▸ **REQUIRED WORK**: Copy out every entry below, replacing "GUI agent" with "screen assistant" each time it occurs and changing nothing else.

Stored data entries

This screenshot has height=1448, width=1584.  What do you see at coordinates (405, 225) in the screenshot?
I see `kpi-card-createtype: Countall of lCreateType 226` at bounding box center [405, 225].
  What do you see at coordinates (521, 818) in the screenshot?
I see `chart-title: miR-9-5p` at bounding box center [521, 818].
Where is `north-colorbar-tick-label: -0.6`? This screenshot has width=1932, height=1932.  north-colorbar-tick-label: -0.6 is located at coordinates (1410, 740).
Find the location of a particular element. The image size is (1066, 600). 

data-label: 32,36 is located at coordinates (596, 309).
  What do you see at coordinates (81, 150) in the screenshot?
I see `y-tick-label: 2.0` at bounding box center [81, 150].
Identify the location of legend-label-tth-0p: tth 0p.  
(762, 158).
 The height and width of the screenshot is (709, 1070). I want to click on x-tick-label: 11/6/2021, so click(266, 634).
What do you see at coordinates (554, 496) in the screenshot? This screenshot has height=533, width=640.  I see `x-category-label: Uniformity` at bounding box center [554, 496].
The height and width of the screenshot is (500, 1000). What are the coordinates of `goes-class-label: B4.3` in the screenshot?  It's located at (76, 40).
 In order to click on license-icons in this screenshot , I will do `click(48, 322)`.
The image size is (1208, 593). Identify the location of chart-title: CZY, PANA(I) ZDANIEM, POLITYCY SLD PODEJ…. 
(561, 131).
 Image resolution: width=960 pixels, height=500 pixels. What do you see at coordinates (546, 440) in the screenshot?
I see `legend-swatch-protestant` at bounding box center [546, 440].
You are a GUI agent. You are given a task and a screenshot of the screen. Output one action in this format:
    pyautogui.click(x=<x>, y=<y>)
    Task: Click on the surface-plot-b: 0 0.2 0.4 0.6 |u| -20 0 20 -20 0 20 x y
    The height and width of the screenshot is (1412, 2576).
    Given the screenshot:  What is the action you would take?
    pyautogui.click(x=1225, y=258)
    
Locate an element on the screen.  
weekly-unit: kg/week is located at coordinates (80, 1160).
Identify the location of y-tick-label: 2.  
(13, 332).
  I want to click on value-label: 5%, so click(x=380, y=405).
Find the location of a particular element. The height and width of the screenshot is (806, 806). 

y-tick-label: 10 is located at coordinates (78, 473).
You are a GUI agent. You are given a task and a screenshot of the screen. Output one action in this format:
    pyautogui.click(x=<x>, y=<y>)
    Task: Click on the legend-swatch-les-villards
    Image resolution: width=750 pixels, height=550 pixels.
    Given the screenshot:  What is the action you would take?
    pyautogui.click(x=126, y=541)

▸ **ANSWER TO THE EXERCISE**:
This screenshot has height=1448, width=1584.  What do you see at coordinates (405, 225) in the screenshot?
I see `kpi-card-createtype: Countall of lCreateType 226` at bounding box center [405, 225].
  What do you see at coordinates (521, 818) in the screenshot?
I see `chart-title: miR-9-5p` at bounding box center [521, 818].
Where is `north-colorbar-tick-label: -0.6`? This screenshot has width=1932, height=1932.  north-colorbar-tick-label: -0.6 is located at coordinates (1410, 740).
Find the location of a particular element. The image size is (1066, 600). 

data-label: 32,36 is located at coordinates (596, 309).
  What do you see at coordinates (81, 150) in the screenshot?
I see `y-tick-label: 2.0` at bounding box center [81, 150].
Identify the location of legend-label-tth-0p: tth 0p.  
(762, 158).
 The height and width of the screenshot is (709, 1070). I want to click on x-tick-label: 11/6/2021, so click(266, 634).
What do you see at coordinates (554, 496) in the screenshot? This screenshot has height=533, width=640.  I see `x-category-label: Uniformity` at bounding box center [554, 496].
The height and width of the screenshot is (500, 1000). What are the coordinates of `goes-class-label: B4.3` in the screenshot?  It's located at (76, 40).
 In order to click on license-icons in this screenshot , I will do `click(48, 322)`.
The image size is (1208, 593). Identify the location of chart-title: CZY, PANA(I) ZDANIEM, POLITYCY SLD PODEJ…. 
(561, 131).
 Image resolution: width=960 pixels, height=500 pixels. What do you see at coordinates (546, 440) in the screenshot?
I see `legend-swatch-protestant` at bounding box center [546, 440].
You are a screen assistant. You are given a task and a screenshot of the screen. Output one action in this format:
    pyautogui.click(x=<x>, y=<y>)
    Task: Click on the surface-plot-b: 0 0.2 0.4 0.6 |u| -20 0 20 -20 0 20 x y
    The height and width of the screenshot is (1412, 2576).
    Given the screenshot:  What is the action you would take?
    pyautogui.click(x=1225, y=258)
    
Locate an element on the screen.  
weekly-unit: kg/week is located at coordinates (80, 1160).
Identify the location of y-tick-label: 2.  
(13, 332).
  I want to click on value-label: 5%, so click(x=380, y=405).
Find the location of a particular element. The height and width of the screenshot is (806, 806). 

y-tick-label: 10 is located at coordinates (78, 473).
You are a screen assistant. You are given a task and a screenshot of the screen. Output one action in this format:
    pyautogui.click(x=<x>, y=<y>)
    Task: Click on the legend-swatch-les-villards
    Image resolution: width=750 pixels, height=550 pixels.
    Given the screenshot:  What is the action you would take?
    pyautogui.click(x=126, y=541)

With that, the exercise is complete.